The presenters said the administration was exhibiting postmodern views of truth, as evidenced by doctrinal agnosticism—an ethos where the "best ideas win" but biblical ideas aren't assumed to be best—and the advancement of gender and diversity agendas without biblical justification. "Our 'key' concerns … are simply not complementarianism and premillennialism, but the centrality of biblical truth and doctrinal integrity," said Paul Helseth, associate professor of Christian thought, during his remarks.

They also reported that a management style of "heavy-handed authoritarianism" had produced low morale and a loss of talent. Huffman was later demoted in the spring of 2008.

A board-commissioned faculty survey in April revealed 44 of 57 respondents felt "an atmosphere of fear and distrust exists at Northwestern College" and that dissenters feared repercussions. In May, the student newspaper reported that 52 percent of faculty respondents said relations between faculty and the administration were mediocre or poor, and 49 percent said they could not openly voice concerns to administrators.

On June 9, Call and three fellow and former trustees, citing a crisis of disunity between faculty and administrators, appealed to Cureton to resign so that NWC might "avert serious decline and recover its spiritual distinctiveness." On June 16, the board dismissed the dissenting trustees for having "drafted an ultimatum that directly opposed the majority action of the board."

College Seeks Reconciliation

"The divisions between the faculty and some members of the administration are real and need to be addressed," said Berry. He cited steps to bridge the gap with the formation this summer of the Jethro Commission, a panel of six faculty members. The body has recommended the creation of ex-officio positions on the college board and cabinet to represent faculty, among other proposals.

The school says Huffman was demoted after a "disagreement" among him, Cureton, and provost Al Ottley, and that Cureton "humbly admits that the situation should have been handled better the first time—and is grateful for the second chance to make things right." Cureton wrote that he was pursuing reconciliation with Huffman and Smith by establishing an independent faculty committee—whose members he will select—to investigate the demotions.
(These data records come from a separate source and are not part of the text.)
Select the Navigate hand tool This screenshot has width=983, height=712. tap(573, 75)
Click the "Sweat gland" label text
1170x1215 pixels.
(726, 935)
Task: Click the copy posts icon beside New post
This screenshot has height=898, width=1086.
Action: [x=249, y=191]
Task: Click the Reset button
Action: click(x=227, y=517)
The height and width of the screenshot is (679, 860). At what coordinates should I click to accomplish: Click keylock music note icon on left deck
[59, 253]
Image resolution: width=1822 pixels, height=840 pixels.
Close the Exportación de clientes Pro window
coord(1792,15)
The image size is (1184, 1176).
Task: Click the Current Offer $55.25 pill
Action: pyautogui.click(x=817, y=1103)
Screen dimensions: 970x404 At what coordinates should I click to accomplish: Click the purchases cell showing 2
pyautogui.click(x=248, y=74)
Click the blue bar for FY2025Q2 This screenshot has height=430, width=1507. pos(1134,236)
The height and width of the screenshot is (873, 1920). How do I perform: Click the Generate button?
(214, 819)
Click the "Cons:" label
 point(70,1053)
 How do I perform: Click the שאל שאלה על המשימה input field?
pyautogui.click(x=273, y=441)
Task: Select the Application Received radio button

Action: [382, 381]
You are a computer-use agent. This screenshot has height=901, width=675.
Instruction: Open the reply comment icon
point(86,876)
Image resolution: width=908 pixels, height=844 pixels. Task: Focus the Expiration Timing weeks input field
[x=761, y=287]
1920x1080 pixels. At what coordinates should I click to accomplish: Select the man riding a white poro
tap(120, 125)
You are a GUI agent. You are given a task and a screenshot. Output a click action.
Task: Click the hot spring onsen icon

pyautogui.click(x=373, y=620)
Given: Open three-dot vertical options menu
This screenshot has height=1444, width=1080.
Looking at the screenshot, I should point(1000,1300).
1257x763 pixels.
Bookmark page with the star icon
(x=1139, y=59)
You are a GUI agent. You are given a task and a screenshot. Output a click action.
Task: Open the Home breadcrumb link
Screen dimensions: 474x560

Call says he became particularly concerned over the integrity of the college's leadership due to the recent revelation that Cureton had for years declined to sign the college's doctrinal statement because of its premillenial eschatology.

The school says Cureton "initially had a personal struggle" with the premillennial position and "needed time to wrestle and study the biblical basis for it" before signing the doctrinal statement. The school says the trustees were removed not for theological differences or loyalty issues, but for their "persistent disregard for board governance and bylaws."

The school was founded in 1902 by fundamentalist Baptist William Bell Riley. The school partially closed in the 1950s due to financial difficulties, and gained accreditation as a liberal arts college in 1978.

"Let me state it emphatically: Northwestern's mission is not changing," said Cureton in an open letter posted online. "Northwestern is not wavering from its historic, conservative, evangelical position."

Call disagrees. "Our goal, our prayer, is that Northwestern would return to its vision, its values, its beliefs that have historically been held," he said. "We as a team of people are not arguing for the removal of the president or the board, nor asking that we ourselves be returned; we simply want to see the college return to its roots."

"The ongoing fight against theological drift is a very healthy part of almost every conservative Christian institution—[as] well it should be," said Berry. "Frankly, we wish more colleges were as concerned about theological drift as Northwestern."

The concern may last for some time. "I appreciate that the administration seems to be taking steps towards reconciliation, but I hope they understand that this goes deeper than a few incidents that need closure," said Jenkins. "There's still a long way to go towards clarity for the Northwestern College family."